START INFORMATION SUPPLIED

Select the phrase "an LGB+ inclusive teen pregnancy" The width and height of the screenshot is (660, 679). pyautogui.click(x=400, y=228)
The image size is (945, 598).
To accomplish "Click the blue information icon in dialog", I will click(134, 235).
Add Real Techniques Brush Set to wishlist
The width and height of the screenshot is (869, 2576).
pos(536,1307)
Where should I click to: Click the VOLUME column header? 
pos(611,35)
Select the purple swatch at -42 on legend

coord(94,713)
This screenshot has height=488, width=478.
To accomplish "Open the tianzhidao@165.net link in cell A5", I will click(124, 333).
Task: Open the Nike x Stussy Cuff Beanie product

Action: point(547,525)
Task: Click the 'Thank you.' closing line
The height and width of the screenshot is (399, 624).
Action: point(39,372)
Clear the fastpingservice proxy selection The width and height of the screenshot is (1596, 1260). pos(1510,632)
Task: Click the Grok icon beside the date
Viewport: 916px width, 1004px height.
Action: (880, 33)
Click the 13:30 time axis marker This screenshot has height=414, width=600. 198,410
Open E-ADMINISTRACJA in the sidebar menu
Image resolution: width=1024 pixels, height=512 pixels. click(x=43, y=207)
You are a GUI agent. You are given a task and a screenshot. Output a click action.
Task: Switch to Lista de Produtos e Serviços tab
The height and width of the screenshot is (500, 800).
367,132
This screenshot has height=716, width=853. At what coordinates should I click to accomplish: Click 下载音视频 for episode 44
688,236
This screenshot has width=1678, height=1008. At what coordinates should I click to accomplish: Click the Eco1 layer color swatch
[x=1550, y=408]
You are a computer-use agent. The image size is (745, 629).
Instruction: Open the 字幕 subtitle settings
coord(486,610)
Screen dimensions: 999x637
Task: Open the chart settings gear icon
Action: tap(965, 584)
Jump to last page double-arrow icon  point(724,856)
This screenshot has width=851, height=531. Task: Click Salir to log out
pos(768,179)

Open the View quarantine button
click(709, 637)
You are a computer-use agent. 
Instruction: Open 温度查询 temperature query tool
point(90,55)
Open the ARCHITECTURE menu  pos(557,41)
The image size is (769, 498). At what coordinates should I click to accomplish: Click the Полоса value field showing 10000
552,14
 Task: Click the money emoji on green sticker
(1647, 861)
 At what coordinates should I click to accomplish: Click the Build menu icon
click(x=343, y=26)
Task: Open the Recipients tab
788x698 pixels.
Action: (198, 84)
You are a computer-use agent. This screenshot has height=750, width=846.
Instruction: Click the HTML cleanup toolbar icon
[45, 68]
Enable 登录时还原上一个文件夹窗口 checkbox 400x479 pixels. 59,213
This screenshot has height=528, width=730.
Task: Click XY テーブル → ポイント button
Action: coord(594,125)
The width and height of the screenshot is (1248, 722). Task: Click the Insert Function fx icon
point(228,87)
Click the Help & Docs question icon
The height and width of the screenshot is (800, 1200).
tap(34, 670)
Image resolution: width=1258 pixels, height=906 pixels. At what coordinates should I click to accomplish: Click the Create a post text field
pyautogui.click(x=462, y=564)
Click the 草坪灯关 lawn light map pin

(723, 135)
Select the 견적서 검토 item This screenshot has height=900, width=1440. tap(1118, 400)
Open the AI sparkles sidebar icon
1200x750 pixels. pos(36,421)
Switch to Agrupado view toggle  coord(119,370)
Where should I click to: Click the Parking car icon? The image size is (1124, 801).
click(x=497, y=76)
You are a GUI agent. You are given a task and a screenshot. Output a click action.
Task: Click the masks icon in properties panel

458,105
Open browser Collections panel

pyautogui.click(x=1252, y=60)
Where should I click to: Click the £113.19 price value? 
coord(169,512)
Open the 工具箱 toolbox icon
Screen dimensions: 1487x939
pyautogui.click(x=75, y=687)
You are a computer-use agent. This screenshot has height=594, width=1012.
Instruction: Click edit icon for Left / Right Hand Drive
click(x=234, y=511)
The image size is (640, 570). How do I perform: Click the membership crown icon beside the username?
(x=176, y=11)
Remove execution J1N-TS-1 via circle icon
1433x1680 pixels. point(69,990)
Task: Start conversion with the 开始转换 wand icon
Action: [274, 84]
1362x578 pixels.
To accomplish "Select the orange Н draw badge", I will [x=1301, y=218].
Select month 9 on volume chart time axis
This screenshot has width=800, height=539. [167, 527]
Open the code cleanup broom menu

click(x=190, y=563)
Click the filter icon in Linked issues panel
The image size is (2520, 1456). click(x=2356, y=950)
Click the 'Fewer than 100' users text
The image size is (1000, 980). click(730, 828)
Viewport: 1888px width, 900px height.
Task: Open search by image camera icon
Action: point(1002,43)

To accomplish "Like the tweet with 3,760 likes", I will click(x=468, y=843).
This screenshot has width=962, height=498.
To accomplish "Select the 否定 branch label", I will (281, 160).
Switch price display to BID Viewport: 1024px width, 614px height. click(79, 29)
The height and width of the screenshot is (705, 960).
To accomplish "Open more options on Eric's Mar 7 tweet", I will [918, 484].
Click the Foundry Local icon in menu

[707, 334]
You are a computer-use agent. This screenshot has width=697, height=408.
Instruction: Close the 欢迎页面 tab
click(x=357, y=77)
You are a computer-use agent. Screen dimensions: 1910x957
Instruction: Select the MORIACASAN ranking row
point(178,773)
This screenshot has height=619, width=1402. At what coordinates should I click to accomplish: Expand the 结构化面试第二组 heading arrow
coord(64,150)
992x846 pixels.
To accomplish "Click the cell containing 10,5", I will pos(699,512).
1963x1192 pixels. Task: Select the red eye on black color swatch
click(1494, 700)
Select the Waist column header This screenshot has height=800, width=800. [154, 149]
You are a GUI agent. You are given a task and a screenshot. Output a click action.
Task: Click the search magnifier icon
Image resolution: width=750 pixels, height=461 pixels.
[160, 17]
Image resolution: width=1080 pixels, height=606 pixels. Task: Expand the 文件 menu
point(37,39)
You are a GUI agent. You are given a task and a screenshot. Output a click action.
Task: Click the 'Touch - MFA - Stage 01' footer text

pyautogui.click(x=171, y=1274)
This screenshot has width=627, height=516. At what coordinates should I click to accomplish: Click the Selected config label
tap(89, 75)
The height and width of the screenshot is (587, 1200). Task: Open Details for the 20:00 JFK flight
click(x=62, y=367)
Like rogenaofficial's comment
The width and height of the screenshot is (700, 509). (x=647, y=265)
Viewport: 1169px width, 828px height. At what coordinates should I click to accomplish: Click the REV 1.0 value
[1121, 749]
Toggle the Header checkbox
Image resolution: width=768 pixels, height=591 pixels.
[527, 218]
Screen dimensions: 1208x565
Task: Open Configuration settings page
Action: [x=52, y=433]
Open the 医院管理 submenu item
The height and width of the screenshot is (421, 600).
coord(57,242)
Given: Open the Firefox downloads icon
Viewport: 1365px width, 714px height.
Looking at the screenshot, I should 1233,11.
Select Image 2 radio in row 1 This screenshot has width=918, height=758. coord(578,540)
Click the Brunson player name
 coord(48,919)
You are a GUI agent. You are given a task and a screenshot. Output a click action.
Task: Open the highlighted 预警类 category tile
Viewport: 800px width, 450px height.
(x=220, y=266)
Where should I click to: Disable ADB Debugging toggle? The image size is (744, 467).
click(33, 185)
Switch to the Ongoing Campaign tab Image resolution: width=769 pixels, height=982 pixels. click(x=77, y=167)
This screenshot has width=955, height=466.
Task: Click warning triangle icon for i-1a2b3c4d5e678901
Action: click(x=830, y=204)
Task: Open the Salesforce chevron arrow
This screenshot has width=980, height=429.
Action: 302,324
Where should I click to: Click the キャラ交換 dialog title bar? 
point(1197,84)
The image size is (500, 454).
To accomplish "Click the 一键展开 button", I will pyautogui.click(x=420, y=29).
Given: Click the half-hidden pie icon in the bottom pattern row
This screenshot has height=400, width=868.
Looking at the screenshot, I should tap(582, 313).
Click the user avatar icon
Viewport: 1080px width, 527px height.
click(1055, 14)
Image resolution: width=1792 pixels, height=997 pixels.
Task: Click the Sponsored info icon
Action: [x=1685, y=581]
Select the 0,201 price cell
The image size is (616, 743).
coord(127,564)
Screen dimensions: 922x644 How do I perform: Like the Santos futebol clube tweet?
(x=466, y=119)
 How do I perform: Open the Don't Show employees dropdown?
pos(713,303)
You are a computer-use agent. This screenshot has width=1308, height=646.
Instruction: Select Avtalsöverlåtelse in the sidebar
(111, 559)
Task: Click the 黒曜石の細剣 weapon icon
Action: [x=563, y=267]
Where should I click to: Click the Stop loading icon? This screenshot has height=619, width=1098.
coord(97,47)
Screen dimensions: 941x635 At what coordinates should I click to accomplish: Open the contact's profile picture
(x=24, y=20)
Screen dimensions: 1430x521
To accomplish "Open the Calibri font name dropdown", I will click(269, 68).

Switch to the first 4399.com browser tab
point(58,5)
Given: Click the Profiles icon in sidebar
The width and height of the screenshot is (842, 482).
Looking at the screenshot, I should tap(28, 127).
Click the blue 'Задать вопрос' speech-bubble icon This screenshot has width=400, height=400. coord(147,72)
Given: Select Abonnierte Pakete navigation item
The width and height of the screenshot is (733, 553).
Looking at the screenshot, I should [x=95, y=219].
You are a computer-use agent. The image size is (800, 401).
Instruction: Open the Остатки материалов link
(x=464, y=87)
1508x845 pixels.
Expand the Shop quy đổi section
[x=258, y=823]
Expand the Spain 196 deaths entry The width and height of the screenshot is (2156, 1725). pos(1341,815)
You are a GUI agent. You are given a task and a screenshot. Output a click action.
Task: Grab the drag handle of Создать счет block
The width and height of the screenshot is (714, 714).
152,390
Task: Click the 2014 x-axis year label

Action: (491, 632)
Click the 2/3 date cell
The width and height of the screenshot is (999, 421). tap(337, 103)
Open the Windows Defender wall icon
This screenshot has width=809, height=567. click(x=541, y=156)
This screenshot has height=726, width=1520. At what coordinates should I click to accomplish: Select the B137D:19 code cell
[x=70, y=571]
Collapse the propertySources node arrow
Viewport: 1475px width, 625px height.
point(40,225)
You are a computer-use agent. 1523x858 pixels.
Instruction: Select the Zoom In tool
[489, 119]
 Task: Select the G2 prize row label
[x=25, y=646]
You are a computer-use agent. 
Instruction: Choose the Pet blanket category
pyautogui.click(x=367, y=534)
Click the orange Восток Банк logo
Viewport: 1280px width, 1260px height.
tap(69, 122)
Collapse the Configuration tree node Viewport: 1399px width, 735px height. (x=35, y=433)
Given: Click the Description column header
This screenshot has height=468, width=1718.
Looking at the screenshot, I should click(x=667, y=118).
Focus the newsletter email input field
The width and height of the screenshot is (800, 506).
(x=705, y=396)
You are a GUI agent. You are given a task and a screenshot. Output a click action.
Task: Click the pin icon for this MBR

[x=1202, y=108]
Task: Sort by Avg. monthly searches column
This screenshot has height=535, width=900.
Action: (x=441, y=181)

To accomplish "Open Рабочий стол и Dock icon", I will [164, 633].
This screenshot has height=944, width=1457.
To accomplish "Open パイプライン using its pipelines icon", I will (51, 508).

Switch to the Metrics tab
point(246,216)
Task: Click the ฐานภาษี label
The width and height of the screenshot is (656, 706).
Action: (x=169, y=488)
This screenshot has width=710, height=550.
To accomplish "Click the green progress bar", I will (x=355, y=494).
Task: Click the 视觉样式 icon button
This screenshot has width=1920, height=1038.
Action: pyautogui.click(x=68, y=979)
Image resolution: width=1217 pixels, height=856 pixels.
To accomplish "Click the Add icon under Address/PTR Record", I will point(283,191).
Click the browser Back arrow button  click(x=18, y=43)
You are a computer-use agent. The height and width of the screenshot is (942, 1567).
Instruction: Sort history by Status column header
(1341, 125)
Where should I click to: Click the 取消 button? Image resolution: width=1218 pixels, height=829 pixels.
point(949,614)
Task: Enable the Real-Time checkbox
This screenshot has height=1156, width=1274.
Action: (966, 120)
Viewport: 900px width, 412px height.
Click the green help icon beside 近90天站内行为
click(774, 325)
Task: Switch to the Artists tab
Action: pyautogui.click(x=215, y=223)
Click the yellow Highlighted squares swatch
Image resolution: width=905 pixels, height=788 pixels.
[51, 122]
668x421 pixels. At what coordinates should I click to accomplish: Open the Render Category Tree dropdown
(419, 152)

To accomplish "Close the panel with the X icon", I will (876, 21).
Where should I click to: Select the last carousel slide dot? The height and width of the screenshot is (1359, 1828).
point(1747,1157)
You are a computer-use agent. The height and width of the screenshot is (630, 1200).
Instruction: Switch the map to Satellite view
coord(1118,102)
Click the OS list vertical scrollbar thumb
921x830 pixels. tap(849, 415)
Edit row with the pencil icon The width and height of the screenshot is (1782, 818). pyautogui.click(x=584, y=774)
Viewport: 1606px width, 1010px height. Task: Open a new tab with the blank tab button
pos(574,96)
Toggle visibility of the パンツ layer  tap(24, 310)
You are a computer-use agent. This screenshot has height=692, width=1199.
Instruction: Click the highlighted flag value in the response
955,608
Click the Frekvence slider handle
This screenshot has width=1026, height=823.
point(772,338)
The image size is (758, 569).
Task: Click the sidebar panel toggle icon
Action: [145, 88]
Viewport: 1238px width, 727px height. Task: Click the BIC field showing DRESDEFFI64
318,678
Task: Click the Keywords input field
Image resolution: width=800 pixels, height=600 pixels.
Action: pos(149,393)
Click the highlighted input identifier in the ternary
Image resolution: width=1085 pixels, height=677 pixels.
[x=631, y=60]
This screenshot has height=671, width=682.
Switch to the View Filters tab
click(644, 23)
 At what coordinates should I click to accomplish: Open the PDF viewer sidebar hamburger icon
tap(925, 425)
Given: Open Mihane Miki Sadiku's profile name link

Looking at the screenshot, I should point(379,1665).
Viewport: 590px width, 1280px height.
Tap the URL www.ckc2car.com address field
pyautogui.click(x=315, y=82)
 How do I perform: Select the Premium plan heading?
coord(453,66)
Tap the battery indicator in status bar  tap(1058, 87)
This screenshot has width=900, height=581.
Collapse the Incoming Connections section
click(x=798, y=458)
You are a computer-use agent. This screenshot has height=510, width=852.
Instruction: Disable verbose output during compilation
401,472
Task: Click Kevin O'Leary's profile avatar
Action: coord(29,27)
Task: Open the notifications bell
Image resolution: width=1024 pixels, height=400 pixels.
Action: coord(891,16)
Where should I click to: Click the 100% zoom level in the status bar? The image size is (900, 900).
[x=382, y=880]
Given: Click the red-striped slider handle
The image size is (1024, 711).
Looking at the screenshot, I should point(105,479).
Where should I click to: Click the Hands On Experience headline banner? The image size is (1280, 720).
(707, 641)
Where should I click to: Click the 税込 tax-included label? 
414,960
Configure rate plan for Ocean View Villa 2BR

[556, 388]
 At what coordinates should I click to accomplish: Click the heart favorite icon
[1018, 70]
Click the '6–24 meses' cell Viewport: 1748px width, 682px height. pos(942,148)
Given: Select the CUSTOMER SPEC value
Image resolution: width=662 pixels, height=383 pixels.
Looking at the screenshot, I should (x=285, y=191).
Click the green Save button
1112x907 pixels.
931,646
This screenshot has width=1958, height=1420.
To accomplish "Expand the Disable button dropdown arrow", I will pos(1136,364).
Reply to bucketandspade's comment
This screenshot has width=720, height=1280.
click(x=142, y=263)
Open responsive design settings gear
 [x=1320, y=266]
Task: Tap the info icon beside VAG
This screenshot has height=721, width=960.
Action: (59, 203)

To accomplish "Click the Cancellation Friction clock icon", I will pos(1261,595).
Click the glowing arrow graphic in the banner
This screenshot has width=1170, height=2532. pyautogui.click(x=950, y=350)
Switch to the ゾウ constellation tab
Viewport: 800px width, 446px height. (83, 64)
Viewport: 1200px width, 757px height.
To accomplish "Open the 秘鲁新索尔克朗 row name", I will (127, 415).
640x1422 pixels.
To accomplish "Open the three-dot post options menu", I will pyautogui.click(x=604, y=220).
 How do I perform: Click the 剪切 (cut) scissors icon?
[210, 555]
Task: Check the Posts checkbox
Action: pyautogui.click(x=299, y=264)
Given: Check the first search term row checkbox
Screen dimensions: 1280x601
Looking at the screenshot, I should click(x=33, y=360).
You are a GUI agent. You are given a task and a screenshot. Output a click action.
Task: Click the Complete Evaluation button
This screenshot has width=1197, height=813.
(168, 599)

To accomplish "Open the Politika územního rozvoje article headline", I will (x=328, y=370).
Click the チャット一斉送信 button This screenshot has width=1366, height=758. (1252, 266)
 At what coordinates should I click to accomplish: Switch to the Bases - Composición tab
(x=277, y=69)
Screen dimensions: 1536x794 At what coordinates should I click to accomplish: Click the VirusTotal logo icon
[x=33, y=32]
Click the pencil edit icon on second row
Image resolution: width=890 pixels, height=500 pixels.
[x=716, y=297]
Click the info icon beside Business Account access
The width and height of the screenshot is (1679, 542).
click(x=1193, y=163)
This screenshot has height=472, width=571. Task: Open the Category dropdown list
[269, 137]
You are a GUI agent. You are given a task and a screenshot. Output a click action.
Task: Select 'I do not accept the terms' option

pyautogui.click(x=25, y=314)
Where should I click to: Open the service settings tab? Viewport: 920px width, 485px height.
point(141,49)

END INFORMATION SUPPLIED

• _EXERCISE DETAILS_
Nothing should appear in the answer except the lines above from the line with "Where should I click to: Disable" through the line with "Select the 0,201 price cell", both included, written out exactly.

• _COMPLETED EXERCISE_
Where should I click to: Disable ADB Debugging toggle? The image size is (744, 467).
click(33, 185)
Switch to the Ongoing Campaign tab Image resolution: width=769 pixels, height=982 pixels. click(x=77, y=167)
This screenshot has width=955, height=466.
Task: Click warning triangle icon for i-1a2b3c4d5e678901
Action: click(x=830, y=204)
Task: Open the Salesforce chevron arrow
This screenshot has width=980, height=429.
Action: 302,324
Where should I click to: Click the キャラ交換 dialog title bar? 
point(1197,84)
The image size is (500, 454).
To accomplish "Click the 一键展开 button", I will pyautogui.click(x=420, y=29).
Given: Click the half-hidden pie icon in the bottom pattern row
This screenshot has height=400, width=868.
Looking at the screenshot, I should tap(582, 313).
Click the user avatar icon
Viewport: 1080px width, 527px height.
click(1055, 14)
Image resolution: width=1792 pixels, height=997 pixels.
Task: Click the Sponsored info icon
Action: [x=1685, y=581]
Select the 0,201 price cell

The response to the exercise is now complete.